Mumbai: The collapse of the microfinance industry in Andhra Pradesh has made traditional money lenders in India’s fifth largest state active even as borrowers are either selling personal assets to improve cash flow or halting business expansion, an industry report released on Wednesday said.
The report by MicroSave—a microfinance advisory firm with offices in India, Indonesia, the Philippines and Uganda—also blames some practices followed by microfinance institutions (MFIs) operating in Andhra Pradesh for the crisis in the sector. These include an inadequate focus on the customer and a lack of transparency in pricing products.
MicroSave interacted with 340 borrowers, mostly women, in 76 sessions. While some of the findings are at the level of independent respondents, others capture the consensus of the group sessions.
In 59% of the sessions, respondents unanimously said that they had taken loans from money lenders in the absence of MFI credit.
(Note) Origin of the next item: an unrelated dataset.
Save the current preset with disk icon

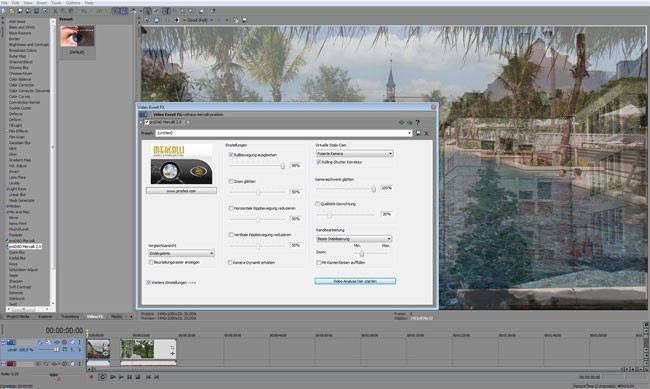click(x=418, y=133)
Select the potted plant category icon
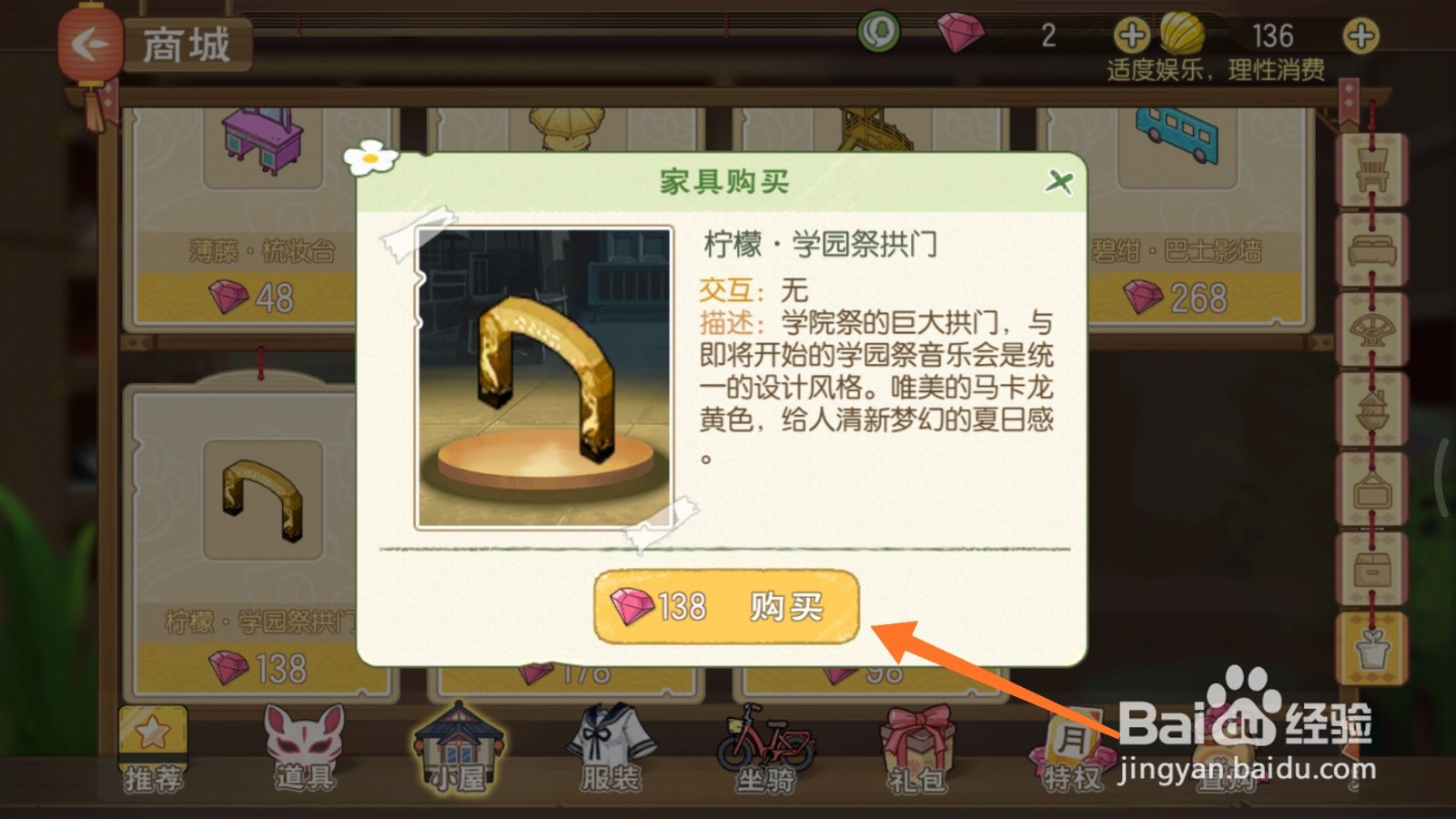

Daily finance companies—informal money lending entities—were the preferred choice of borrowers in 29% of the sessions.
Manoj Kumar Gupta, director of MicroSave, said the study was the result of independent research funded through grants from international agencies.
According, to the report, around one-quarter of the respondents shelved plans for business expansion as access to credit had become difficult and around 12% had to sell assets such as cattle and jewellery to meet marriage costs and school fees for children, among other expenses.
Andhra Pradesh MFIs agree that loan sharks and pawn shops have been doing brisk business for the last 8-10 months.
“With no source of funds, many borrowers have mortgaged their jewellery,” Kishore Kumar Puli, managing director of Trident Microfin Pvt. Ltd, said. “Even the daily financial companies have jacked up interest rates to take advantage of the situation.”
The Andhra Pradesh government passed a law in October 2010 laying down strict guidelines for MFIs operations. The state accounts for one-fifth of the microfinance business in India. The law was in response to some borrower suicides allegedly caused by coercive loan collection methods adopted by lenders of tiny loans to the poor.
Since then, repayment rates in the industry have fallen to 5-10% and fresh business has come to a halt.
The MicroSave report says that 90% of the respondents were willing to repay loans if MFIs can disburse fresh credit.
“Since fresh lending has stopped, it has led to a gap in the working capital cycle of these borrowers,” said Puli, who is also the state coordinator of Microfinance India Network, an industry lobby. “If the gap is not plugged with fresh funds, they cannot repay existing loans.”